A recent decision of the High court of Justice confirms that use of a celebrity image, in this case Rihanna, can constitute Passing off when applied to a t-shirt and sold in a major high street store.
In March 2012, Topshop started selling a t-shirt featuring an image of Rihanna, taken by an independent photographer during a video shoot. It is argued by Rihanna that this photograph was taken without her permission (despite the photographer granting a licence to the retailer).
In the absence of “image rights” protection, Rihanna had to rely on the common law tort of passing off, to protect herself against the misappropriation of her image. In order to succeed, Rihanna had to prove that she had established sufficient goodwill and reputation in the minds of the relevant public, such that Topshop’s use was likely to deceive consumers into believing that Rihanna had endorsed, or authorised the T-shirt sales. The misrepresentation, i.e. the sales of the unauthorised t-shirt, must therefore have caused some damage to the celebrities’ reputation and goodwill.
Despite the difficulties faced by celebrities when enforcing their image rights against unauthorised endorsements in the UK, the court found in favour of Rihanna; holding that she had established sufficient goodwill and reputation, that it was capable of leading the relevant public into believing there was an association between the two.
In this case, the court took into account the previous dealings that Rihanna had established with Topshop, namely via online competitions on Twitter, and previous endorsements that had been in place, back in 2010 and 2011. In addition, the financial value of Rihanna’s image was relevant given that she has previously entered into agreements with major fashion companies such as H&M, Gucci, Armani and most recently River Island in 2012.

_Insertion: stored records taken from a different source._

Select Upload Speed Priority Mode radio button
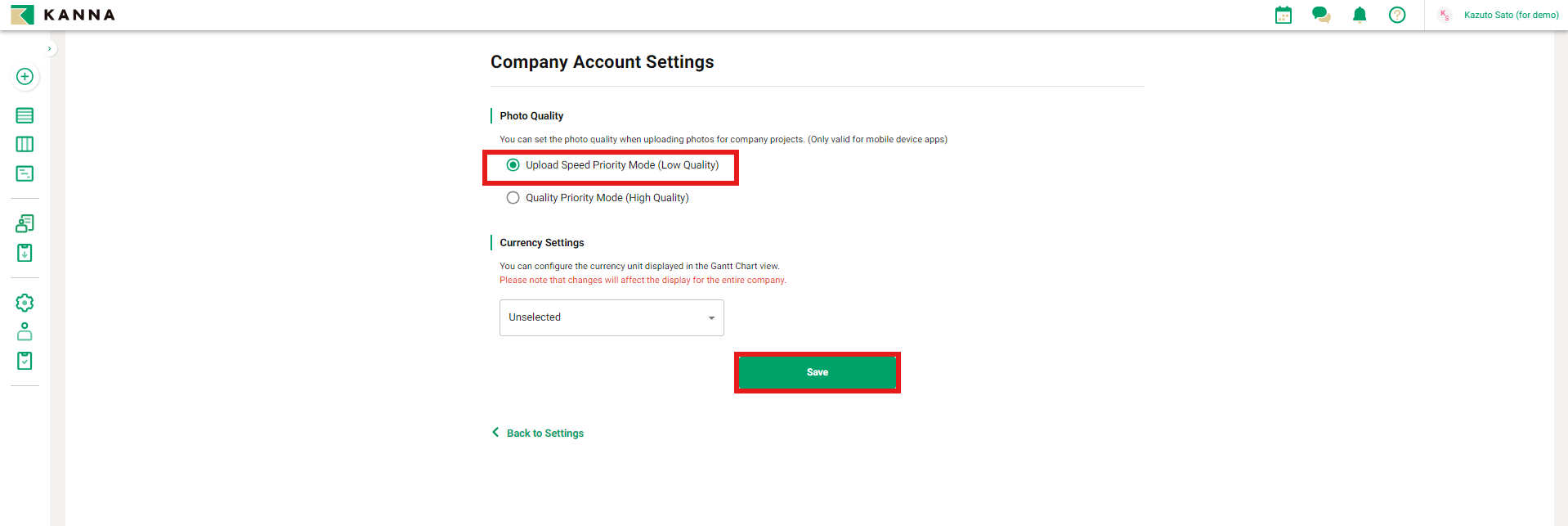1568x526 pixels. point(513,165)
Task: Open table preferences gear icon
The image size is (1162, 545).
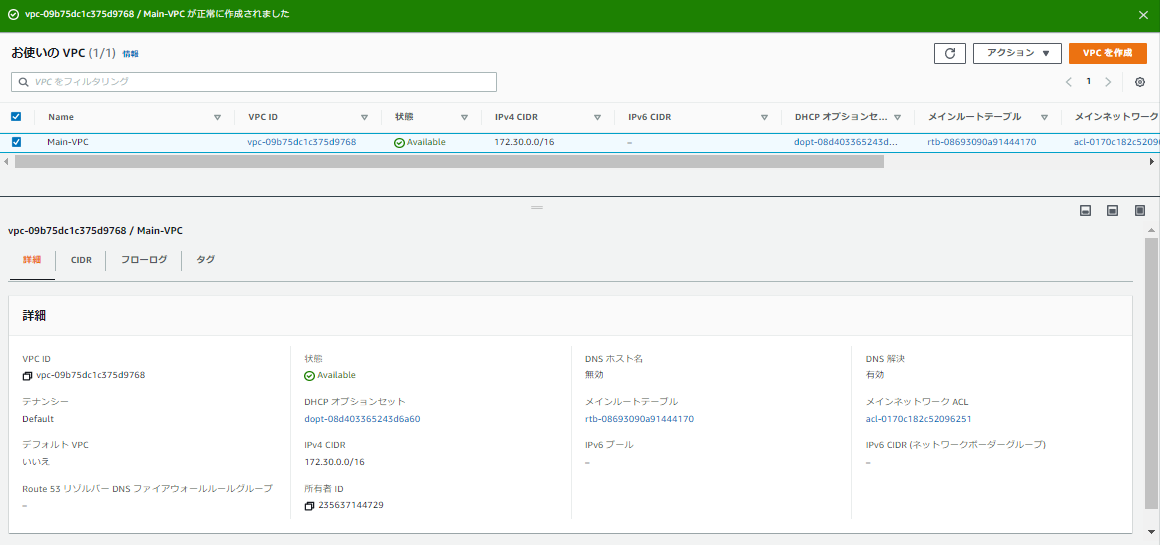Action: 1139,82
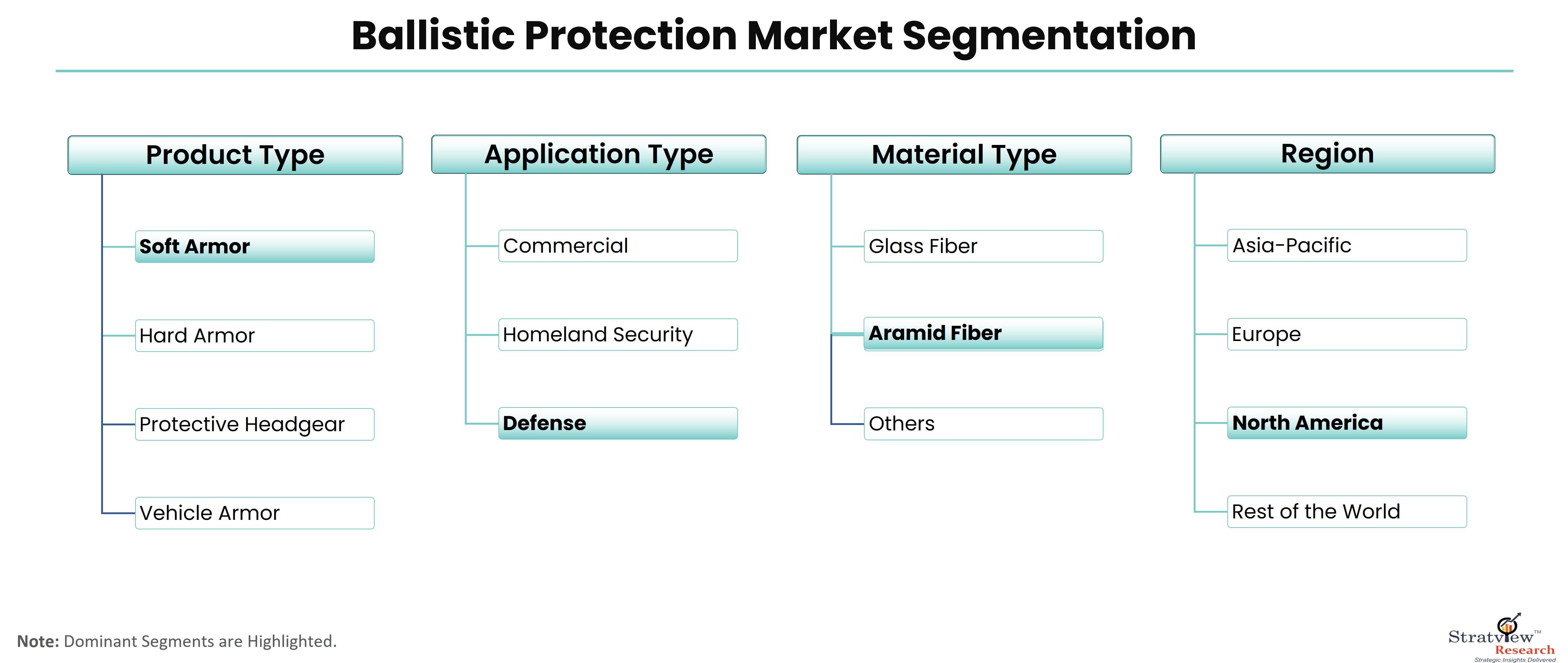Select Rest of the World box
Viewport: 1568px width, 663px height.
(1347, 512)
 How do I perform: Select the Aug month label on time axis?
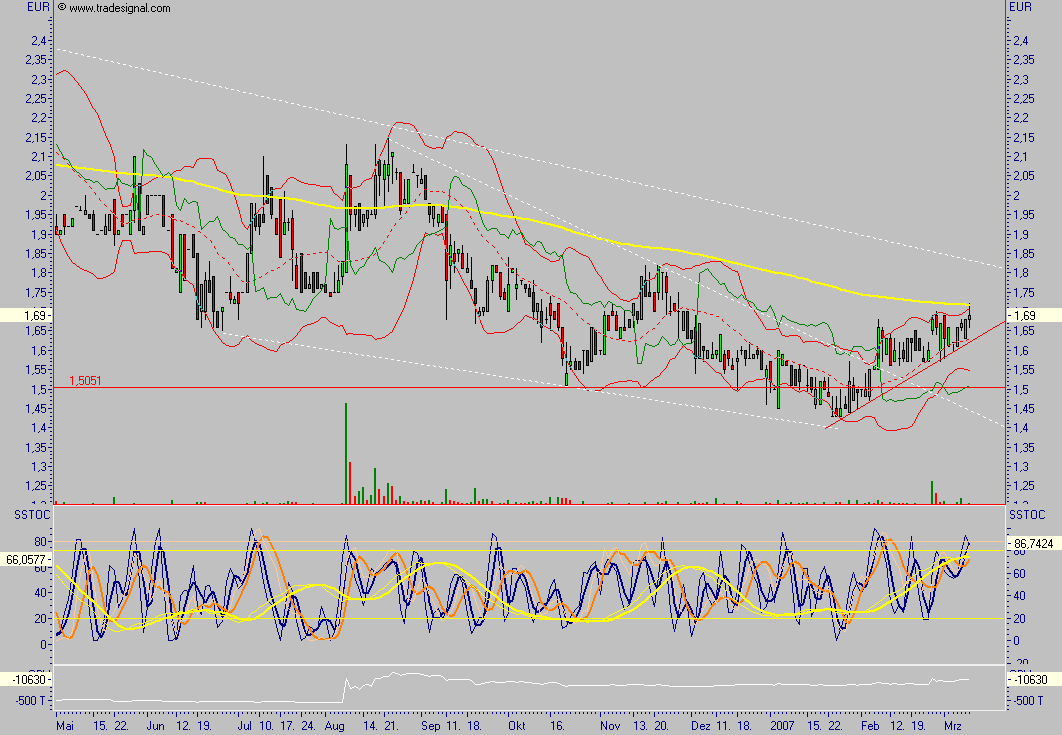pyautogui.click(x=336, y=724)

In their defence, Topshop argued that they had not attempted to create an association and that there was nothing on the t-shirts to suggest that they were official Rihanna merchandise. Topshop argued that many high street retailers use images of celebrities on their garments and there is not an expectation by the public that each image is endorsed by the celebrity that it depicts. Despite, the judge taking into account that, whilst a number of consumers may simply want to buy an image of a celebrity, the fact that the two have previous been associated, and that the image was taken at a video shoot, suggests that there is potential for confusion. This is strengthened by the fact that the purchasing public would recognise the image as Rihanna and purchase the t-shirt on this basis alone.
In summary, the fact that a substantial amount of consumers would purchase the garment on the basis that it was endorsed by the celebrity, suggests a likelihood of confusion and potentially damaged goodwill, in terms of lost sales and control over both reputation and official merchandise.
In light of the above, and in the absence of UK “image right” protection, this case has enhanced the ability for a celebrity to rely on Passing Off when their image is used in an unauthorised manner. It has also brought the law of Passing Off up-to date with the value of celebrity endorsement, and the era of social media, with references to an association through Twitter. That said we do not expect to see a flurry of celebrities relying on the law of Passing Off for the unauthorised use of their images. In this case, particular emphasis was placed on the fact that mere use of a celebrity’s image will not be tantamount to Passing Off. The court will however take into account the circumstances of use, and association in each particular case.